THE country mouse from Norfolk meets Father Christmas on the streets of London in Sugar Daddies, Alan Ayckbourn's 64th play.

The centrepiece of the Stephen Joseph Theatre summer season, this cautionary comedy of dark intentions opens in Scarborough next Thursday, directed by Ayckbourn himself.

Sasha, the aforementioned country mouse, comes to the rescue of Father Christmas, or rather the man in the red and white costume who has been knocked down by a car just as he came out of a children's hospital.

Could this be the start of a beautiful friendship for the good Samaritan or will she receive more than she bargained for this Christmas as her reward?

As the gifts and luxuries stack up, is everything as it appears or do dangerous times lie in wait for her?

"It's a cautionary tale with undertones of Dr Faustus: do you sell your soul and how far do you sell it?" says Alan.

"Sasha is this girl from the country who has gone up to London for the first time to stay with her half sister, who she's hardly met, having lived in with her parents in Norfolk in this idyllic place with the family tea shop.

"In rescuing Father Christmas, we have this unlikely relationship between Sasha and this man who's playing Father Christmas but isn't quite what he seems - as happens in many of my plays."

Down the phone, you can hear Alan licking his lips at the prospect of the drama in store, although in reality he is working his way through a piece of fruit in a quick lunch-time break from rehearsals.

"This is one of my character plays," he says. "I was fascinated by how long you could go with a relationship just to keep someone happy.

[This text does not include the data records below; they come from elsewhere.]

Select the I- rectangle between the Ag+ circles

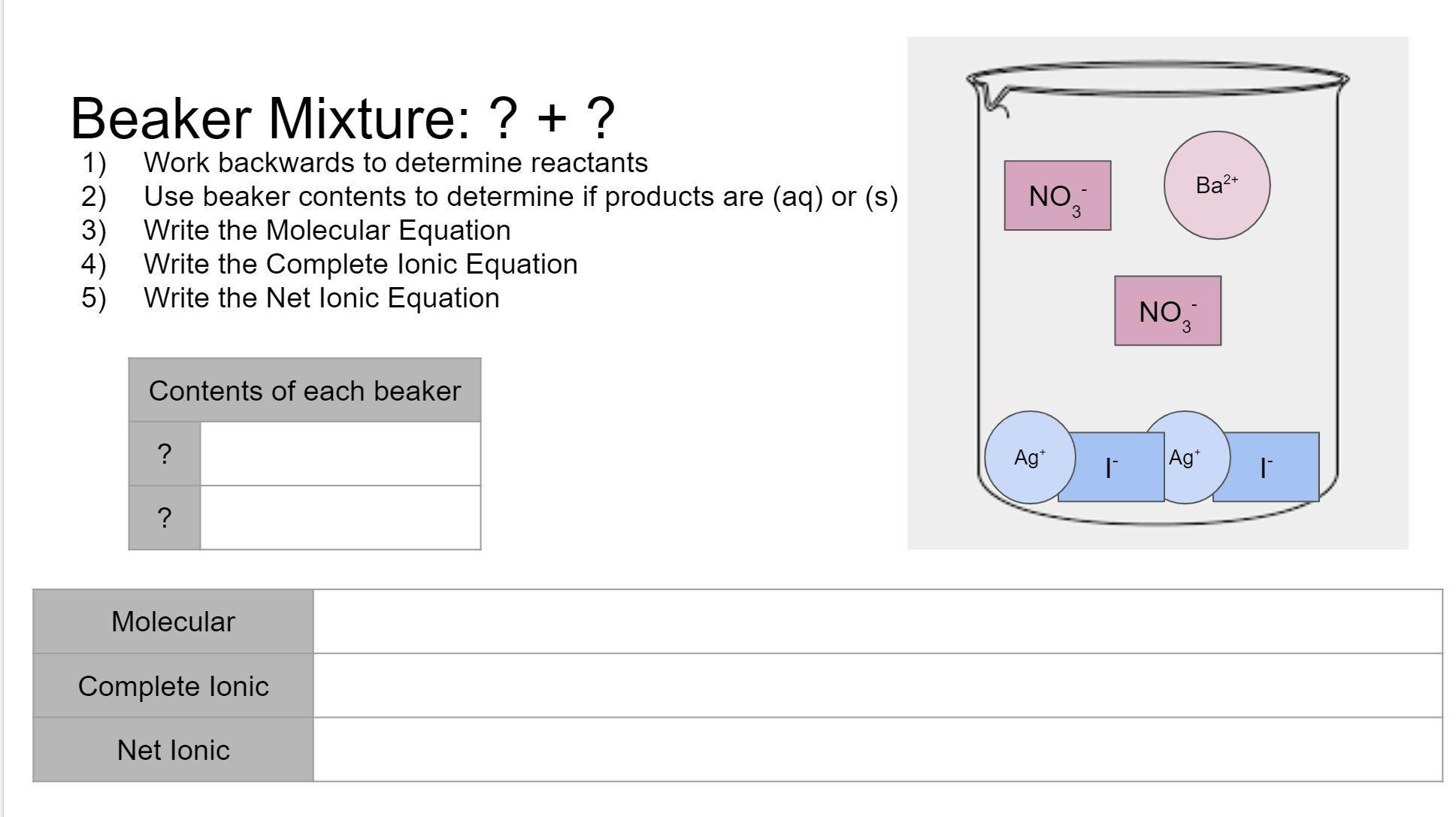pyautogui.click(x=1111, y=468)
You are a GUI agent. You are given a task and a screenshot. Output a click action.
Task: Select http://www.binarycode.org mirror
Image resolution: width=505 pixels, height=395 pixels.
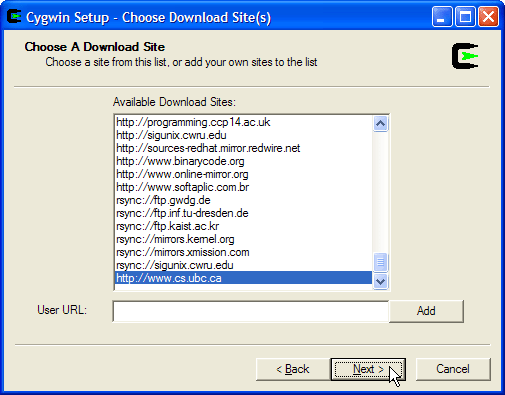tap(243, 161)
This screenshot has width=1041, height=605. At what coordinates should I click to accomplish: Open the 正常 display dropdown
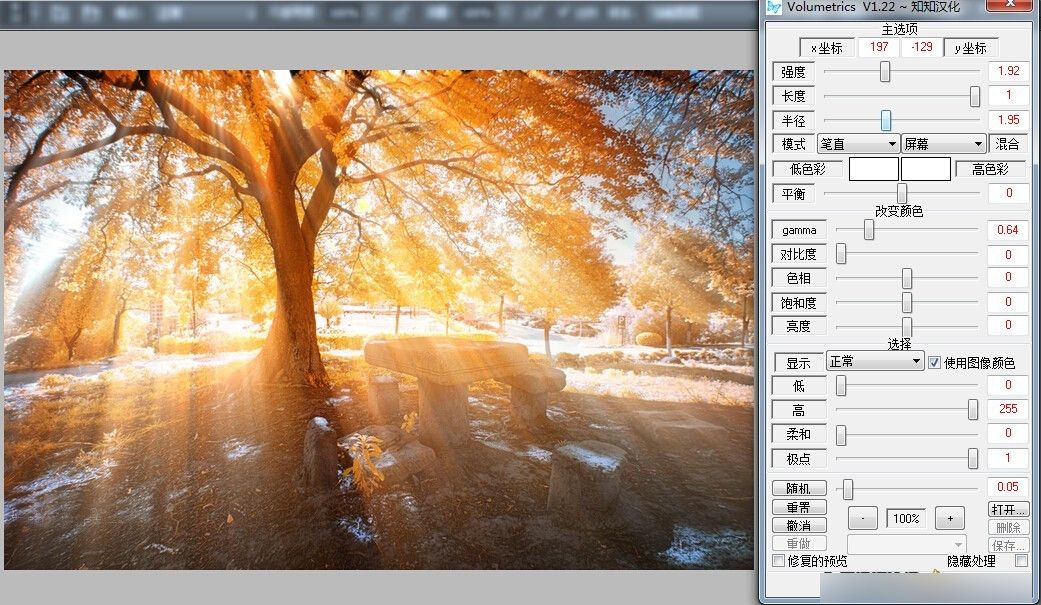pyautogui.click(x=875, y=362)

Here you have two people in a fantasy relationship, and I'm looking at whether it will last, or destroy them and her in particular.

"Women are often attracted to powerful, unscrupulous, dangerous men, where you think 'My god, why are they doing that?', but these men have this aura about them, and so the women keep putting their hand in the fire."

A second sugar daddy, a one-eyed stranger, will enter Sasha's life as darkness descends upon Ayckbourn's comic landscape. "It's written in eight scenes that chart Sacha's slow decline to the moment where her sister says 'What is happening to you?'," says Alan.

After eight, what will become of Sasha? You must wait to learn more but it is pleasing to see Alison Pargeter returning to Scarborough to play the lead role, after Ayckbourn let her off the leash with award-winning results in the Damsels In Distress trilogy in Summer 2001. (Last year, upon the trilogy's transfer to the West End, Alison won the Jack Tinker Award for Most Promising Newcomer in the Critics' Circle Drama Section Awards.)

"She's just an extraordinarily watchable girl," says Alan. "Alison has a very good head on her; she's very good at the decisions she makes; and she has a terrific honesty that's a prerequisite for good acting.

"She can't do 'dishonest': there's not a dishonest bone in her body. She's funny and she's sexy and she has this great sense of fun.

"Women and comedy can be difficult, so the good ones are gold dust, and she is good. That's why it's nice to give her another role here."

Alan Ayckbourn's Sugar Daddies runs at the Stephen Joseph Theatre, Scarborough, from July 17 to August 2, then August 25 to September13. Box office: 01723 370541.